Chip likes to grab two chubby fistfuls of my frizzy, still shower-damp hair when I bend down to kiss him. He laughs and laughs to see my face contort each time he yanks. I get revenge by tickling his eyelids with my bangs. Hidden together behind our own miniature curtain of tangles, the entire world belongs to only us. It doesn’t matter that the laundry needs switching or that I didn’t find the cure for cancer today. We have this moment, and it is perfect. Lesson learned: True joy comes in tiny pieces.

Isn’t it strange, the things you can learn in the oddest of places?

Currently listening to: Westminster Bridge by Murray Gold

P.S. It’s Friday the 13th, and I have exactly 666 approved comments posted on this blog. Fitting, that.

Seasons may change, winter to spring, but I love you until the end of time.

2011 is a thing of the past.  To me it seemed far fuller than a year, like many more than 365 days crammed into one little space. It was a wonderful, monstrous thing. It weighs on me, and I am tired. So very tired.

There was sunlight in this year. So many happy moments relished and shared. I accomplished life goals; I seasoned. I adored.
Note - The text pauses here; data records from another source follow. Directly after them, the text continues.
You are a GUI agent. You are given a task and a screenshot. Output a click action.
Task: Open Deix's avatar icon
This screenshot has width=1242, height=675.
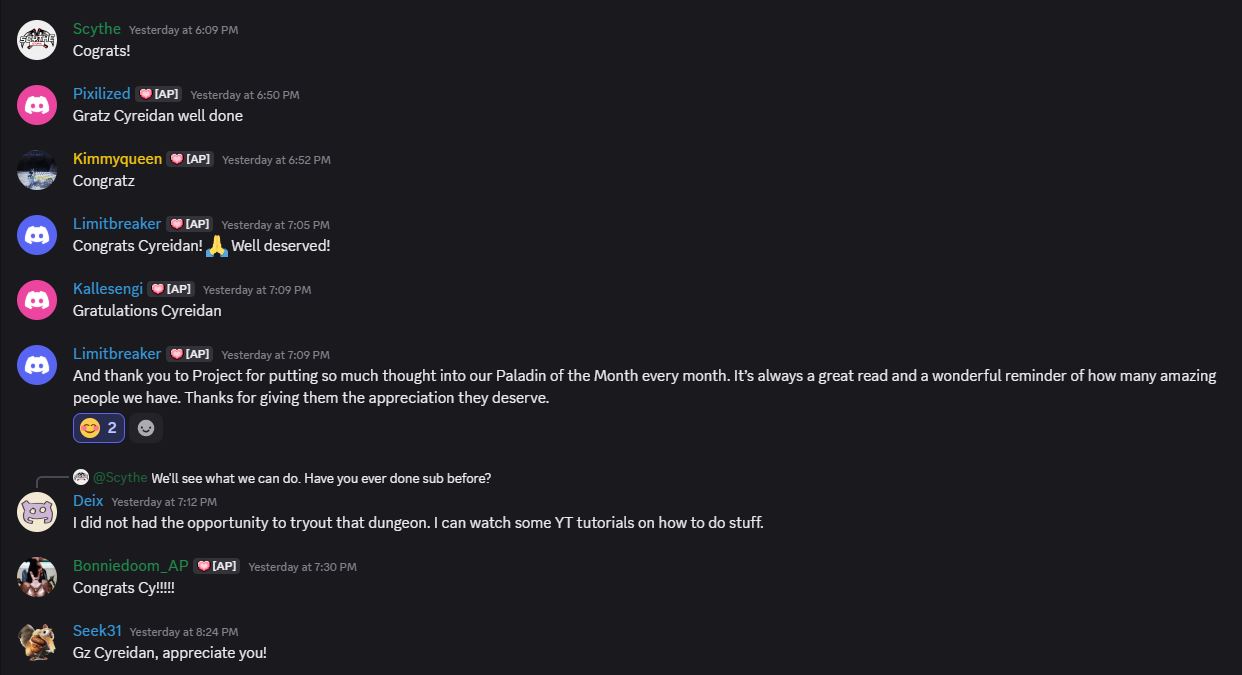click(x=37, y=512)
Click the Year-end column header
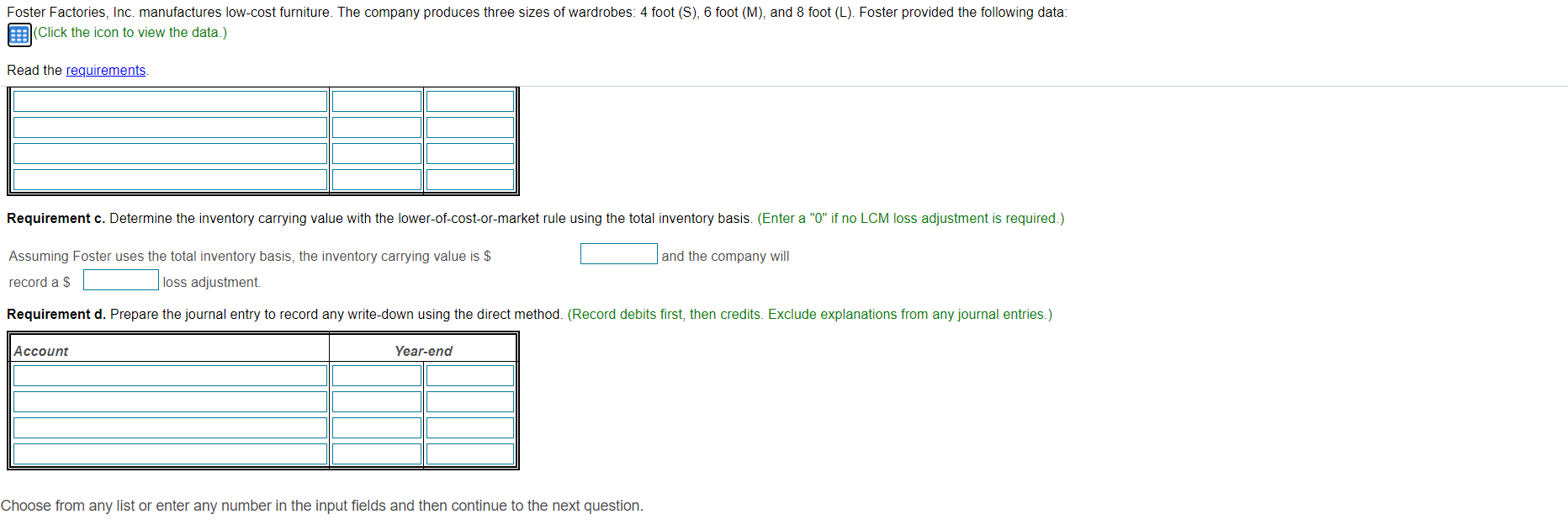The height and width of the screenshot is (520, 1568). (425, 351)
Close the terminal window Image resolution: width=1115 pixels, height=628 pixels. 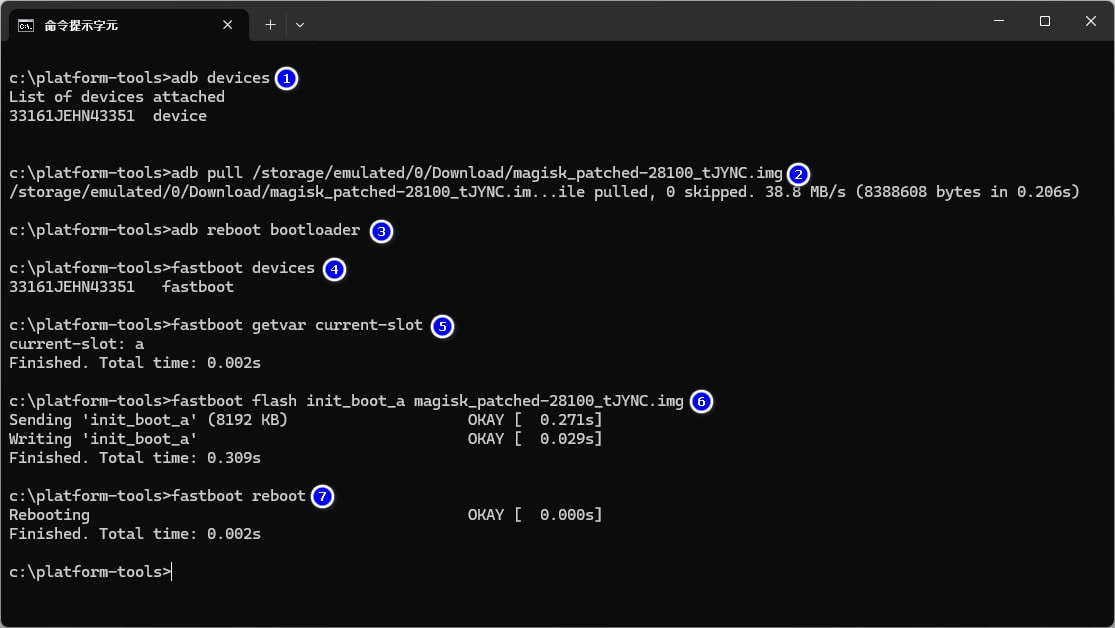[1089, 22]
I danced barefoot in the kitchen. My precious son came into the world, and in his wake he left bright, blazing streams of permanent joy.

There was also darkness. Fear. Betrayal. Abandonment. And loss … last week my brother T-Bo suffered a tragic accident that ultimately ended his life. He was sixteen years old. With this I became acquainted with a whole new kind of agony.

I hope with all my being that I am wiser because of the last year. I pray that I will continue to grow throughout this new one. I’m optimistic and cautious, but mostly I’m grateful. 2011, I thank you for your excruciatingly beautiful lessons. 2012, I already love you. I approach you timid and malleable, willing to learn.

Friends, family, and internet acquaintances, I care for each of you. Thank you for your interest in my silly little blog. Happy New Year! I hope that this next chunk of life treats you right.